(Beginning of Provided text)

Two events have hung on the conscience of modern India because we, as a society, have not responded to it. It is not easy to respond to violence either as a mnemonic or as a continuing process. Witness and victim almost become irritants testifying to our passivity.

In fact, when one sees the prime agents of ’84, one realises that as tigers they are toothless. The late HKL Bhagat, even Sajjan Kumar, had better claims to an old age home than prison. It raises then the question of whether we should pursue these people into dotage.

Even more, it confronts us with the question – should society forget and go on?

There is a therapy in forgetting, a hygiene that does not allow old wounds to fester. But there is a sense of history as convenience which a society cannot allow. Also, denial produces its own pathologies. For instance, the Israeli Sabra’s contempt for the Holocaust Jew was so blatant that camp documents were sold as pornographic literature. The denial of violence comes back as a new form of destiny. Sociologists also banalised the ’84 riots with writers like Emma Vidal pursuing a ruthless ethnography of how widows exploited the situation. While competent as sociology, this form of work blunted the sense of justice by treating the victims as entrepreneurs of their own misfortune. What Ms Vidal forgot is that not all memory can be commoditised. All trauma does not graduate to the circus as a "monster".

The 2002 riots were a bit different from the riots of 1984. The first major difference was that in ’84 civil society and especially academics, university students, groups like the People’s Union for Civil Liberties (PUCL) and People’s Union for Democratic Rights (PUDR) rose to the occasion to provide succour to the victim. The state, in Gujarat, treated the victims as recalcitrant citizens of a development process. The riots were seen as part of a logic of development, of an old city sulking in its ethnicity. Worse, there was a blatant sense of exterminism. The local society in general wanted not just to terrorise the victim but also to eliminate him. This psychology in fact contributed to the carnivalesque mode in the aftermath of what was genocide.

(End of Provided text)
(Beginning of Dataset entries)

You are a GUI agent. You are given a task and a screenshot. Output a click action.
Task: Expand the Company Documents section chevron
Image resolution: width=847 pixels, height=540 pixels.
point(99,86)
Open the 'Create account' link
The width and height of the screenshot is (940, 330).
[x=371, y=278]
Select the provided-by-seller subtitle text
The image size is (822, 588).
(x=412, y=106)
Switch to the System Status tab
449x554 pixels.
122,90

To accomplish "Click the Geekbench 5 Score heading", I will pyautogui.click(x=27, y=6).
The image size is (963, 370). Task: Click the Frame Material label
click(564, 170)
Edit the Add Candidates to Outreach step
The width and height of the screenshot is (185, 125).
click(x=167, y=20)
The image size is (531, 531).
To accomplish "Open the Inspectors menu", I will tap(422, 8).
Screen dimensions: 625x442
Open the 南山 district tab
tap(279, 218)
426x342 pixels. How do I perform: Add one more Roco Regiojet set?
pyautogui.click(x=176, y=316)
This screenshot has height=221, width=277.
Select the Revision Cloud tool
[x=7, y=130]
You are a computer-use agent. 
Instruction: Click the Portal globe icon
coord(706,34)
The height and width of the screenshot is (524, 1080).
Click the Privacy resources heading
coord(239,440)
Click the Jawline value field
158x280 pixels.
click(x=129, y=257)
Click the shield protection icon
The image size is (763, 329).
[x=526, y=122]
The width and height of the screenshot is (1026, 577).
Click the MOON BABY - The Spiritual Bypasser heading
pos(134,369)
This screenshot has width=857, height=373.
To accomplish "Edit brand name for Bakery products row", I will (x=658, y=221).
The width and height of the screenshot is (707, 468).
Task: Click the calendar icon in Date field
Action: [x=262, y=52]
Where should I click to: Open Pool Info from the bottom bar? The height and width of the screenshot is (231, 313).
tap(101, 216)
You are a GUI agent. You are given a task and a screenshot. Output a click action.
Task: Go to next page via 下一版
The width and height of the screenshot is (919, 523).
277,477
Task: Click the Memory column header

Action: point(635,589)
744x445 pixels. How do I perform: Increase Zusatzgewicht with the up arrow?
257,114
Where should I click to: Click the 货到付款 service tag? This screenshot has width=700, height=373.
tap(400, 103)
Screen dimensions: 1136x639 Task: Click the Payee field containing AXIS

(End of Dataset entries)

• _Task A_: Reproduce word for word the stretch of the passage on the riots from "Two events have" through "forget and go on?".
• _Task B_:
Answer these from the passage on the riots:
(i) Which two groups does it name alongside academics and university students as rising to help victims in '84?
(ii) What were camp documents sold as?
(iii) Who had better claims to an old age home than prison?
You can set the lines aside; they play no part here.

• _Reply A_:
Two events have hung on the conscience of modern India because we, as a society, have not responded to it. It is not easy to respond to violence either as a mnemonic or as a continuing process. Witness and victim almost become irritants testifying to our passivity.

In fact, when one sees the prime agents of ’84, one realises that as tigers they are toothless. The late HKL Bhagat, even Sajjan Kumar, had better claims to an old age home than prison. It raises then the question of whether we should pursue these people into dotage.

Even more, it confronts us with the question – should society forget and go on?

• _Reply B_:
(i) The People's Union for Civil Liberties (PUCL) and the People's Union for Democratic Rights (PUDR)
(ii) Pornographic literature
(iii) The late HKL Bhagat and Sajjan Kumar